[begin Source excerpt]

Analyzing
Accelerated Test Data with Unrelated Failures
When running an
accelerated test, it may be assumed that the test equipment is going to
operate properly when it is requested to do so. In reality, though, the
test equipment will more than likely fail over a certain period of time
(just like the units being tested) and may need to be repaired or
replaced. But what happens if the test equipment actually fails during
the test? What do you do then? How do you treat the units that were
unable to complete the test in the analysis? One possible solution would
be to simply remove the units from the analysis since they did not
actually complete the test. However, valuable information may be lost by
not including these units. If you do include the units in the analysis,
should they be considered failures or suspensions? How you answer these
questions will play an important role in your analysis of accelerated
test data.
Example
An electronic component was redesigned and was tested to failure at
three different temperatures. Six units were tested at each stress
level. At the 406K stress level, however, a unit was removed after 0.3
hours from the test due to a test equipment failure. This led to a
failure of the component. A warranty time of one year is to be given,
with an expected return of 10% of the population. The times-to-failure
data set is shown in the following table.
Times-to-failure (hrs) |
406K |
416K |
426K |
(0.3) |
164 |
92 |
248 |
176 |
105 |
456 |
289 |
155 |
528 |
319 |
184 |
731 |
340 |
219 |
813 |
543 |
235 |
The operating
temperature is 356K. Using the Arrhenius-Weibull model, the objective is
to determine the following:
- Should the first
failure at 406K be included in the analysis?
- Determine the
warranty time for 90% reliability.
- Determine the 90%
lower confidence limit on the warranty time.

[end Source excerpt]

Written problem 1
In the accelerated test data piece, what is the operating temperature of the electronic component?
Written problem 2
Continue the piece on accelerated test data with unrelated failures, starting after its last listed objective.

[begin Dataset]

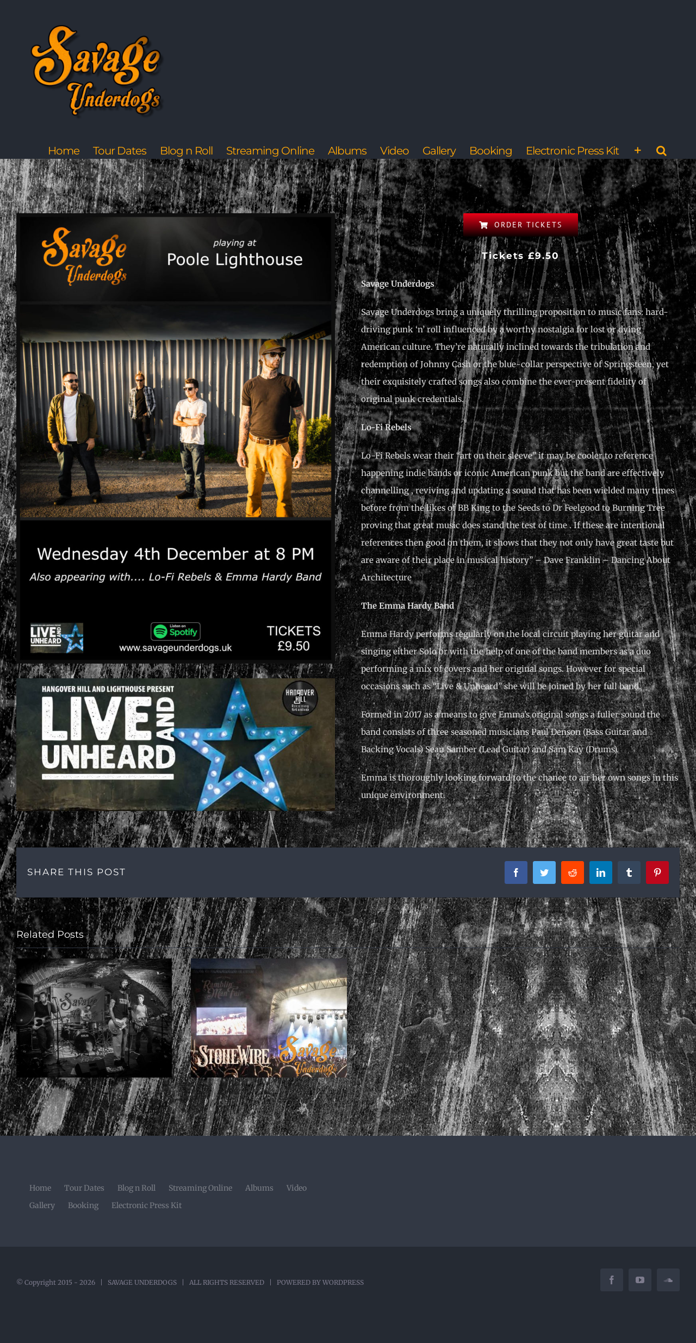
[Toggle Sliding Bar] (637, 151)
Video (297, 1188)
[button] (661, 151)
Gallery (42, 1205)
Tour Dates (84, 1188)
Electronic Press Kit (146, 1205)
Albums (259, 1188)
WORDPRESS (343, 1282)
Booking (83, 1205)
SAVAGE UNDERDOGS (142, 1282)
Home (40, 1188)
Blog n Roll (136, 1188)
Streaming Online (200, 1188)
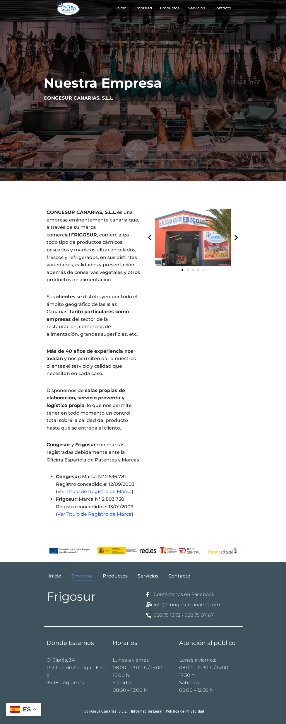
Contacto (222, 8)
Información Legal (147, 711)
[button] (149, 237)
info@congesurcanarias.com (187, 604)
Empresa (143, 8)
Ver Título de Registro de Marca (94, 491)
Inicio (121, 8)
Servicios (196, 8)
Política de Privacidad (185, 711)
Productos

[end Dataset]

Task response 1
356K

Task response 2
- Is the warranty
requirement met? If not, what steps should be taken?
- Repeat the analysis
with the unrelated failure included. Is there any difference?
- If the unrelated
failure had occurred at 500 hr, should it be included in the analysis?
Solution
-
Since the failure occurred at the very beginning of the test, and
for an unrelated reason, it can be omitted from the analysis. If it
is included, it should be treated as a suspension and not as a
failure.
- The first failure at
406K was neglected and the data were analyzed using ReliaSoft's
ALTA
software. The following parameters were obtained:
β
= 2.9658
B = 10679.57
C = 2.39662E-9
The use level probability plot (at 356K) can then be obtained. The
warranty time for a reliability of 90% (or an unreliability of 10%) can
be estimated from the the plot, as shown next.

This estimate can also be obtained from the Arrhenius plot (a life vs.
stress plot). The 10th percentile (time for a reliability of 90%) is
plotted versus stress. This type of plot is useful because a time for a
given reliability can be determined for different stress levels.

A more accurate way of determining the warranty time would be to use
ALTA's Quick Calculation Pad (QCP). By selecting the Warranty (Time)
Information option from the Basic Calculations tab in the QCP and
entering 356 for the temperature and 90 for the required reliability, a
warranty time of 11,977.793 hr can be determined, as shown next.

-
The warranty time for a 90% reliability was estimated to be
approximately 12,000 hr. This is above the 1 year (8,760 hr)
requirement. However, this is an estimate at the 50% confidence
level. In other words, 50% of the time, life will be greater than
12,000 hr and 50% of the time life will be less. A known confidence
level is therefore crucial before any decisions are made. Using
ALTA, confidence bounds can be plotted on both probability and
Arrhenius plots. In the following use level probability plot, the
90% lower confidence level (LCL) is plotted. Note that percentile
bounds are type 1 confidence bounds in ALTA.

An estimated 4,300 hr
warranty time at a 90% lower confidence level was obtained from the use
level probability plot. This means that 90% of the time, life will be
greater than this value. In other words, a life of 4,300 hr is a
bounding value for the warranty. The Arrhenius plot with the 90% lower
confidence level is shown next.

Using the QCP and specifying a 90% lower confidence level, a warranty
time of 4436.5 hr is estimated.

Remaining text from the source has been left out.